In Addition To AOKANG, 4 Chinese Shoe Companies Have Abandoned Anti-Dumping Claims.
By the end of June,
AOKANG
Leather shoes formally tried by the court of first instance in the high court of the European Union
Anti-dumping
The case appeals, which marks the final stage of legal proceedings for Chinese shoe companies and EU lawsuits.
Since 2006, the European Union has launched anti-dumping investigations on Chinese leather shoes and has imposed a 16.5% anti-dumping duty for two years.
At that time, 5 Chinese shoe companies such as AOKANG filed a judicial review to the European Court of first instance, on the grounds that the EU's cost analysis of the footwear products exported to EU by Chinese enterprises is not accurate.
In March 2010, after four years, the court of first instance rejected the claims of the 5 shoe companies.
In November 2009, the EU decided to continue to levy anti-dumping duties for 15 months.
From China
Leatherwear
According to the latest statistics from the industry association, the previous anti-dumping duty resulted in a 20% reduction in the output of Chinese leather shoes exported to Europe.

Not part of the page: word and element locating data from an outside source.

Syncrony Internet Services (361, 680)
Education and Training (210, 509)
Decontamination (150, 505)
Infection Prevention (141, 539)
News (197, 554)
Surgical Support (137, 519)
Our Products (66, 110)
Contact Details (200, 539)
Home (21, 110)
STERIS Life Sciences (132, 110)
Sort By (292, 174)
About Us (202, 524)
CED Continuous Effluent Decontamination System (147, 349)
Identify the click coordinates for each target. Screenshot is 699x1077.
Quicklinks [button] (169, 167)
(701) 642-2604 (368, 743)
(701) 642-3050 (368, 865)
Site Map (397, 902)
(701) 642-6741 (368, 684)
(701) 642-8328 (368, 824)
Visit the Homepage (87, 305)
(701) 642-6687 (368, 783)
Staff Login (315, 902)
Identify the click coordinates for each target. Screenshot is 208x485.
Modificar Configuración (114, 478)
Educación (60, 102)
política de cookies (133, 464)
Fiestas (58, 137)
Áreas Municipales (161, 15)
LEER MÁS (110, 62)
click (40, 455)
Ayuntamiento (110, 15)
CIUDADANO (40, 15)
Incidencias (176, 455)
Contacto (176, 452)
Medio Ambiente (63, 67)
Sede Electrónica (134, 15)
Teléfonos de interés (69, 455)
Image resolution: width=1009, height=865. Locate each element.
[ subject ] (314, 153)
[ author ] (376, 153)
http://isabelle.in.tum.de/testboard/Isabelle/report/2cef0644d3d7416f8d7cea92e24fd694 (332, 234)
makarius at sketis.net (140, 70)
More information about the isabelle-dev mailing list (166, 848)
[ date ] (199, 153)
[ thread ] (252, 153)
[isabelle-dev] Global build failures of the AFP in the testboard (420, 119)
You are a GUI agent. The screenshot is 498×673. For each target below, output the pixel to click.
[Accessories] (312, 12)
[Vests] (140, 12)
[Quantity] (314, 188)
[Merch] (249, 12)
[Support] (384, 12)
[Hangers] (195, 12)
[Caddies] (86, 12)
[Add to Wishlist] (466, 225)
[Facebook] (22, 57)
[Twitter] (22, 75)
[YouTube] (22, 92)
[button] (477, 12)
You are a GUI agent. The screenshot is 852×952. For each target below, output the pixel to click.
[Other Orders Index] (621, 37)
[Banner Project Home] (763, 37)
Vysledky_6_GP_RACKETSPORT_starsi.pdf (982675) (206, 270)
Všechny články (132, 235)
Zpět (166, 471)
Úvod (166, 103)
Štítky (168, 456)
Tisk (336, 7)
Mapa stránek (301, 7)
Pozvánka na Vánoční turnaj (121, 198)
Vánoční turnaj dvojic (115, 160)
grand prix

About 40 million pairs of shoes were exported to the EU, which caused about twenty thousand workers to lose their jobs.
"The EU has imposed restrictions on leather shoes exported to China for nearly 15 years. This unequal treatment should come to a stop."
Wang Zhentao said that the reason why AOKANG continued to appeal to the EU high court is because the EU's discrimination against Chinese leather shoes is no longer tolerated, no matter from time to time or on the loss of Chinese leather shoes exports.
This is the reason why AOKANG continues to follow suit in the process of legal proceedings. Chinese shoe enterprises must learn to protect their legitimate rights and interests by law.
At present, 4 other Chinese shoe companies, apart from AOKANG, have abandoned their claims.
"By reading the verdict of the European Court of first instance, we found that the verdict was unfair."
The Chinese lawyer, Pu Ling Chen, who represents the case, said that when calculating the magnitude of the damage, the EU actually violated the first article of the EU anti-dumping regulations.
When commenting on the EU's change of measures and calculation methods, the EU gave Chinese enterprises 5 days' deliberation time, and it did not meet the 10 day deadline stipulated by the regulations.
The interpretation of the court of first instance has also been debated in the interpretation of the seventeenth and 3 paragraphs of the European Union's anti-dumping regulations and ninth 5 cases.
Pu law also said: "because of the last legal process, there is still a possibility of rejection. However, no matter what the final result is, the appeal can at least allow countries to take anti-dumping measures to see that Chinese enterprises are enhancing their awareness of their legitimate rights and interests through the law."
At the same time, Chinese enterprises insist on safeguarding their rights, which will help to reduce the probability of anti-dumping measures taken by importing countries.